Aim of the task — Copy out the lines below without changes, starting with the line that contains "Task: Click the" and continuing through the last line. Leave the pictures out of your copy.
____________
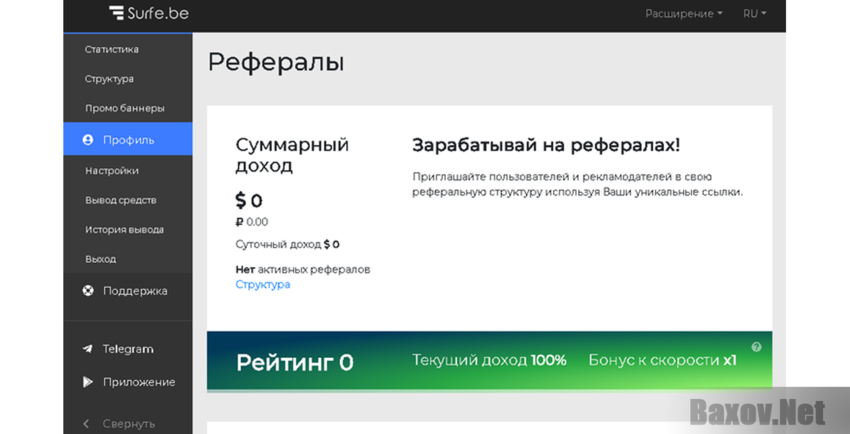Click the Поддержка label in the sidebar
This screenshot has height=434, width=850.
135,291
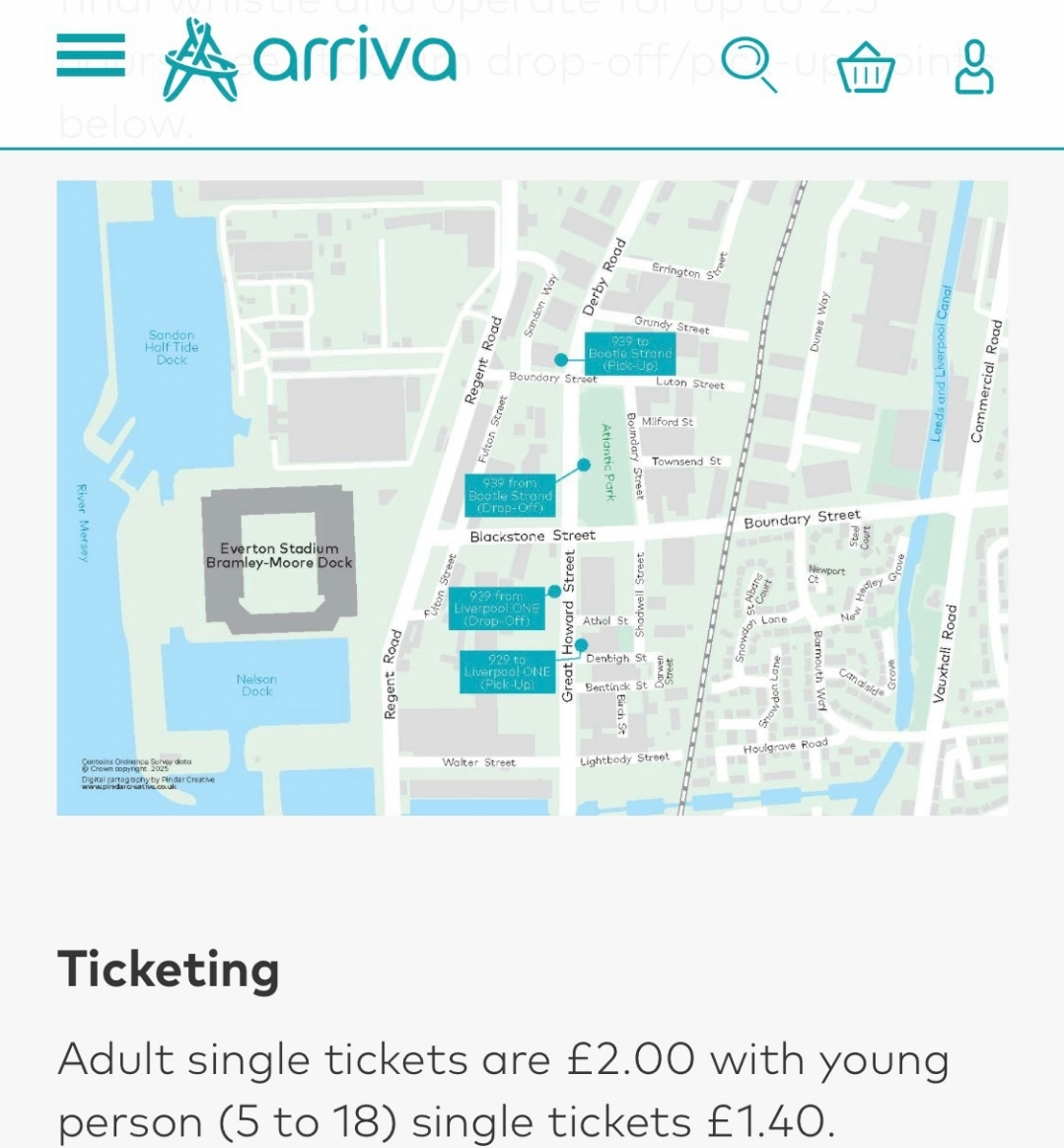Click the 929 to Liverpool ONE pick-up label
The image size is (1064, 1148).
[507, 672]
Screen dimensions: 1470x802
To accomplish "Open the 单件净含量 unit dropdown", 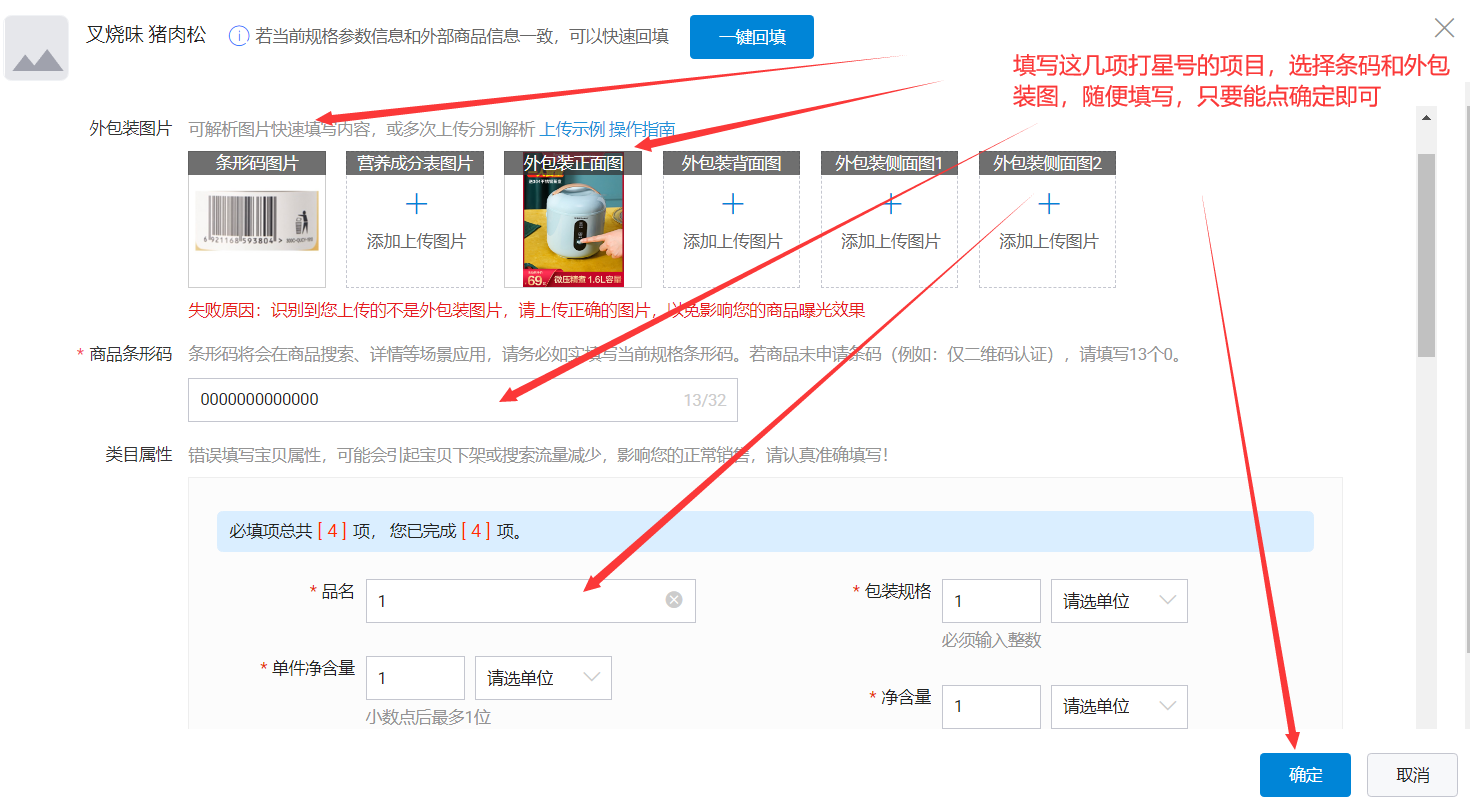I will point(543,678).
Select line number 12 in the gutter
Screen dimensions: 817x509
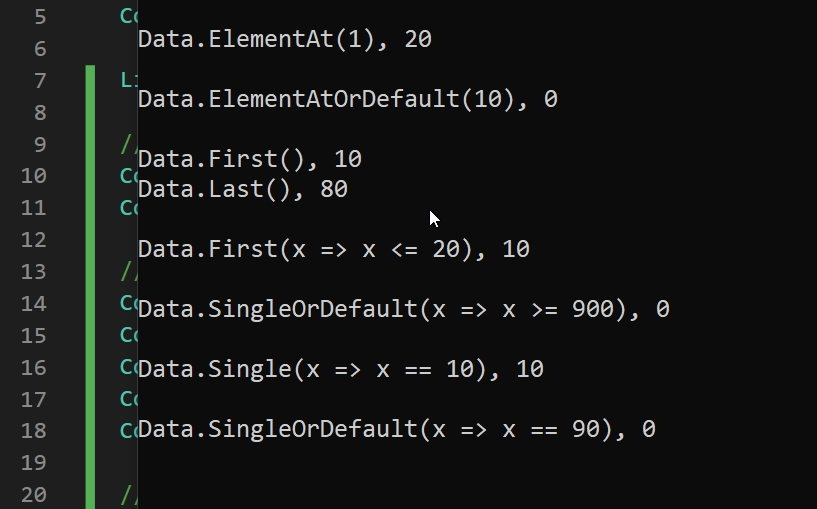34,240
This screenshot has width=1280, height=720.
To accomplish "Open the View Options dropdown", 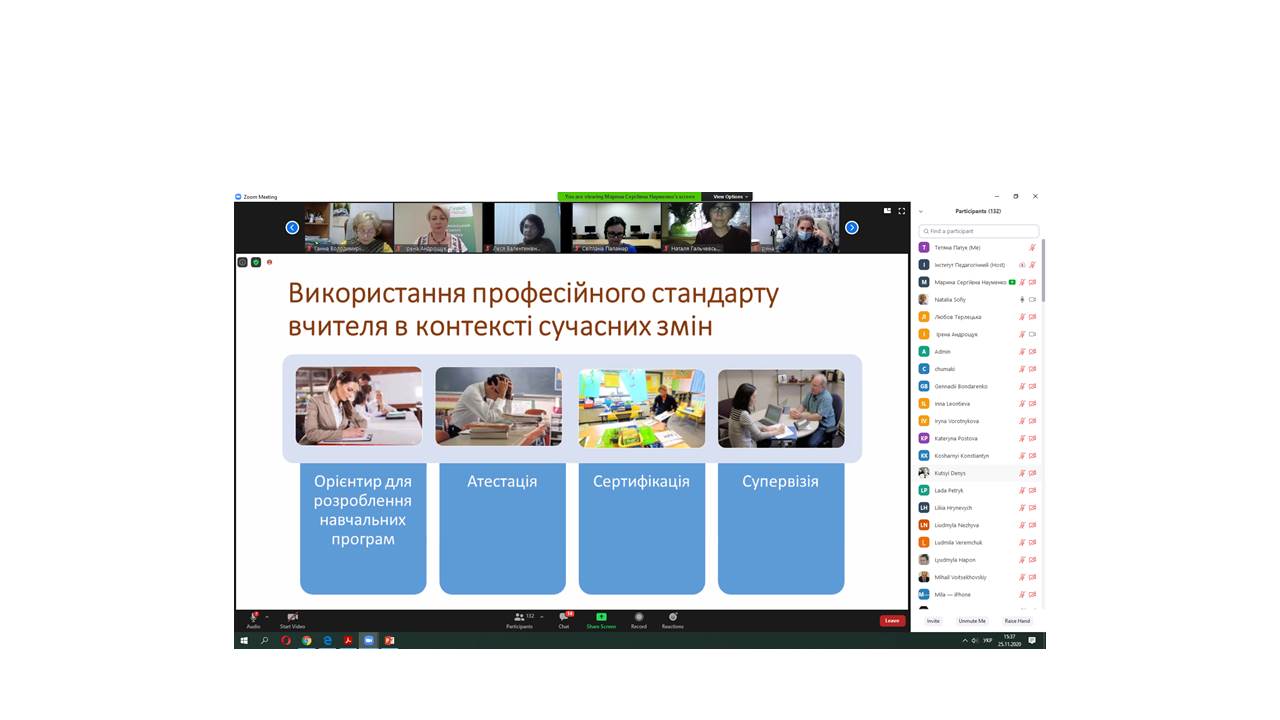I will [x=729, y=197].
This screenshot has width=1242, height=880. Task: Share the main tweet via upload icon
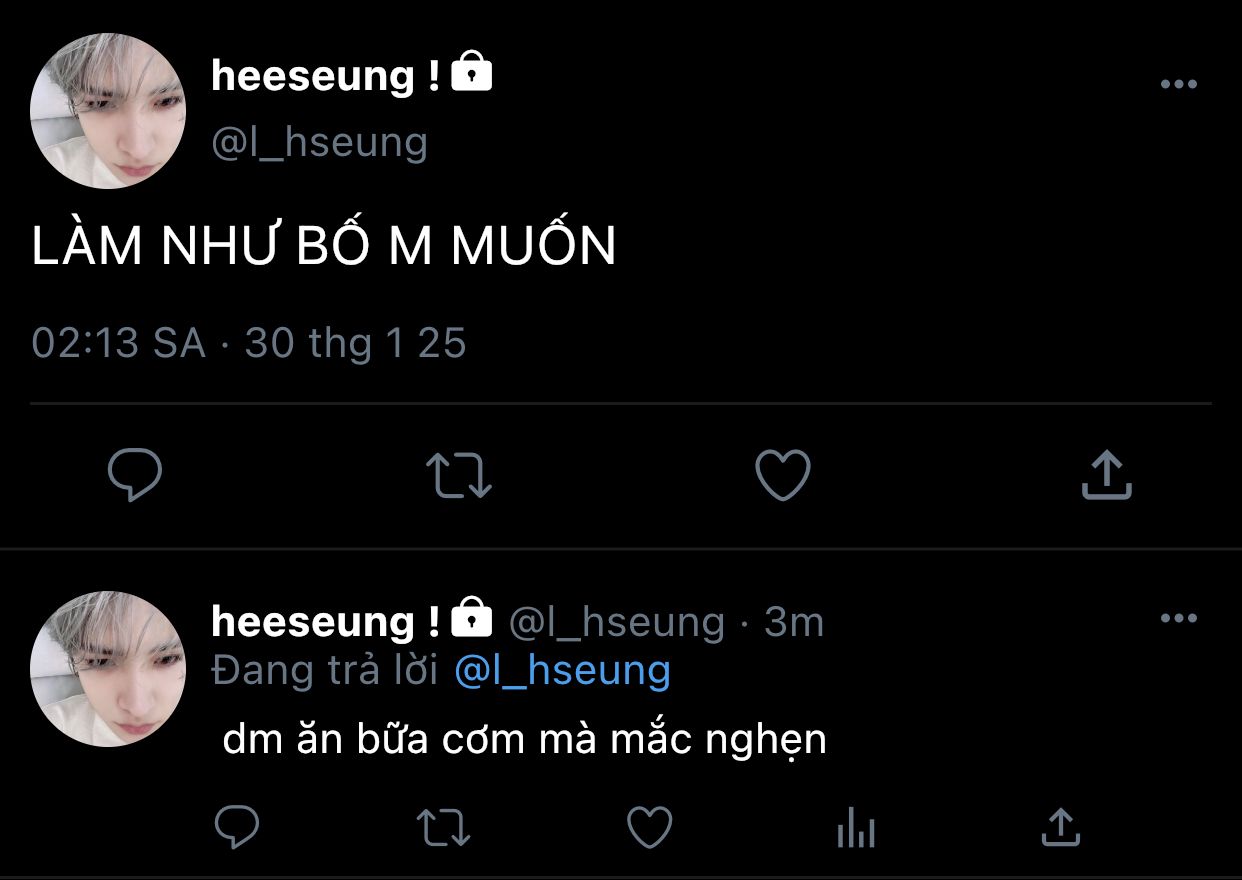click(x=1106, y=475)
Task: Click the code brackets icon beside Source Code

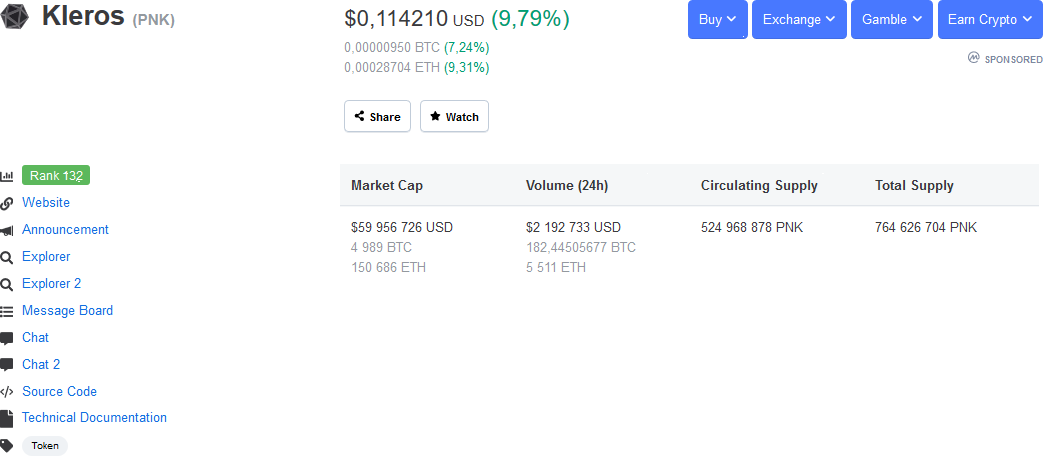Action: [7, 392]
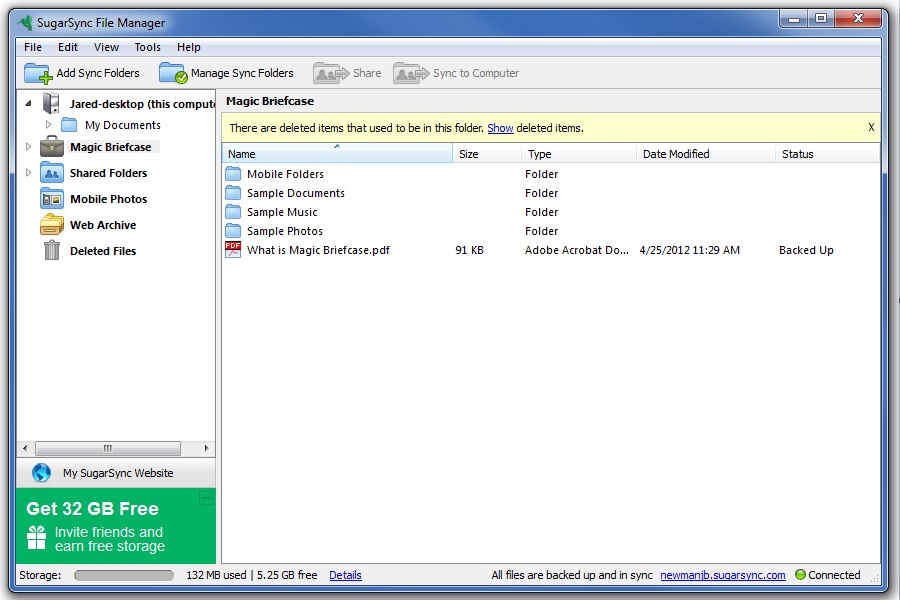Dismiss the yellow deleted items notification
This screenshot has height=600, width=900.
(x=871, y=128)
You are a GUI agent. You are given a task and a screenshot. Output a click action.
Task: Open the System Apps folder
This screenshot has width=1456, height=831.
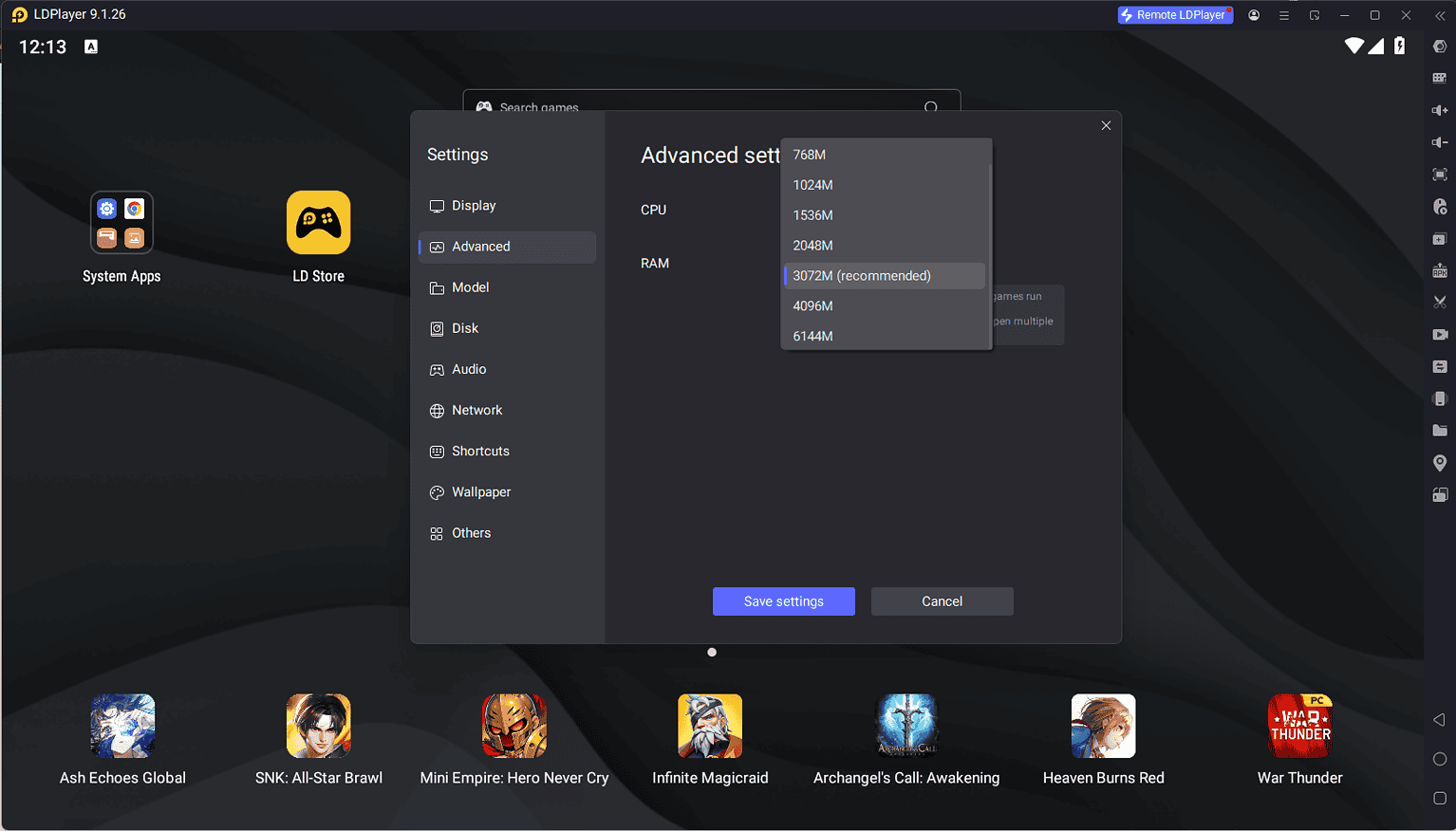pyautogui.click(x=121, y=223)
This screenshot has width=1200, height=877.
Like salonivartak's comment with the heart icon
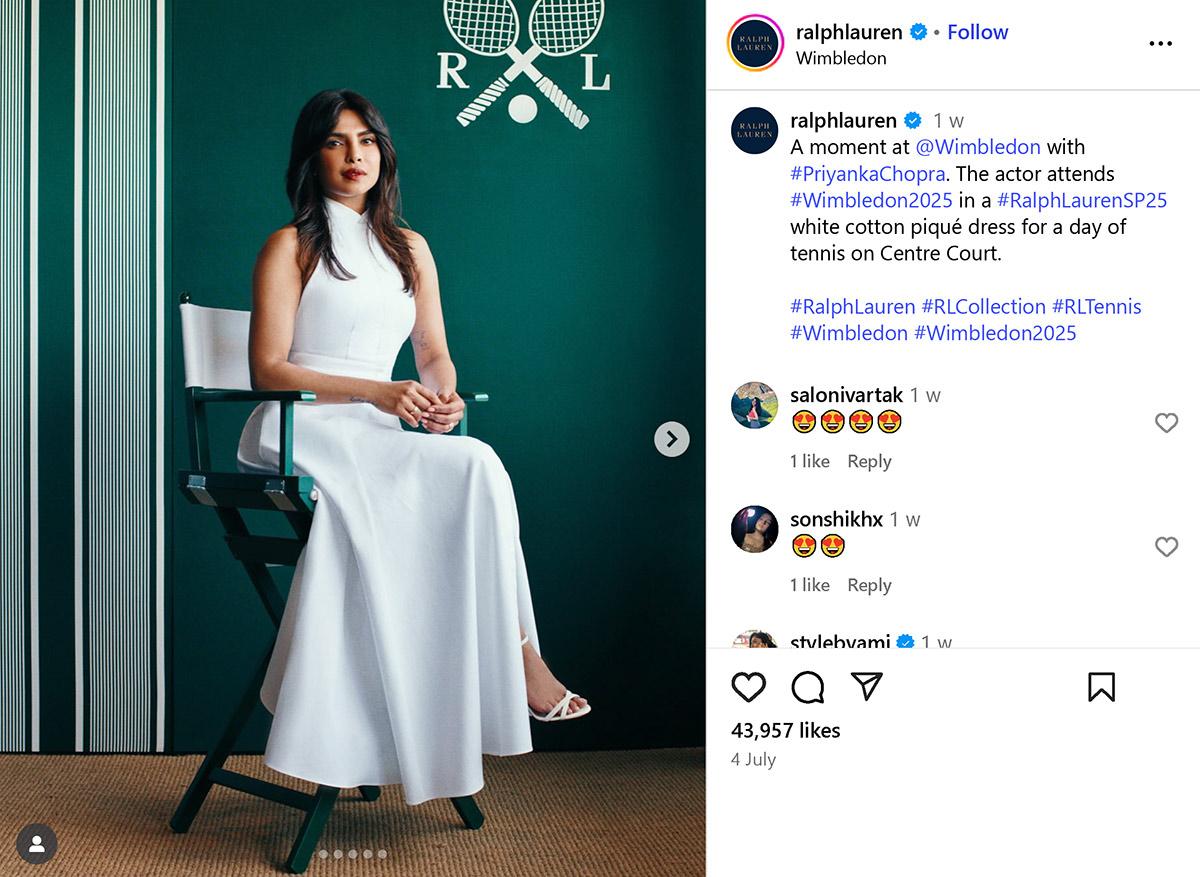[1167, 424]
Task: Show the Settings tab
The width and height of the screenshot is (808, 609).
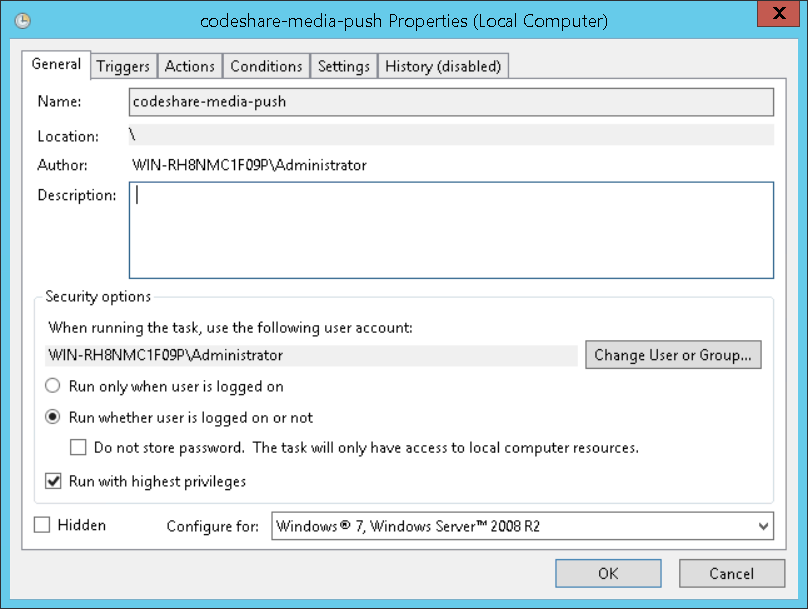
____________
Right answer —
Task: Click the code brackets icon beside Source Code

Action: [7, 392]
Dismiss the yellow deleted items notification
This screenshot has height=600, width=900.
(x=871, y=128)
You are a GUI agent. You are given a task and a screenshot. Output a click action.
Task: Open the System Apps folder
This screenshot has width=1456, height=831.
pyautogui.click(x=121, y=223)
This screenshot has width=1200, height=877.
Like salonivartak's comment with the heart icon
[1167, 424]
Task: Show the Settings tab
The width and height of the screenshot is (808, 609).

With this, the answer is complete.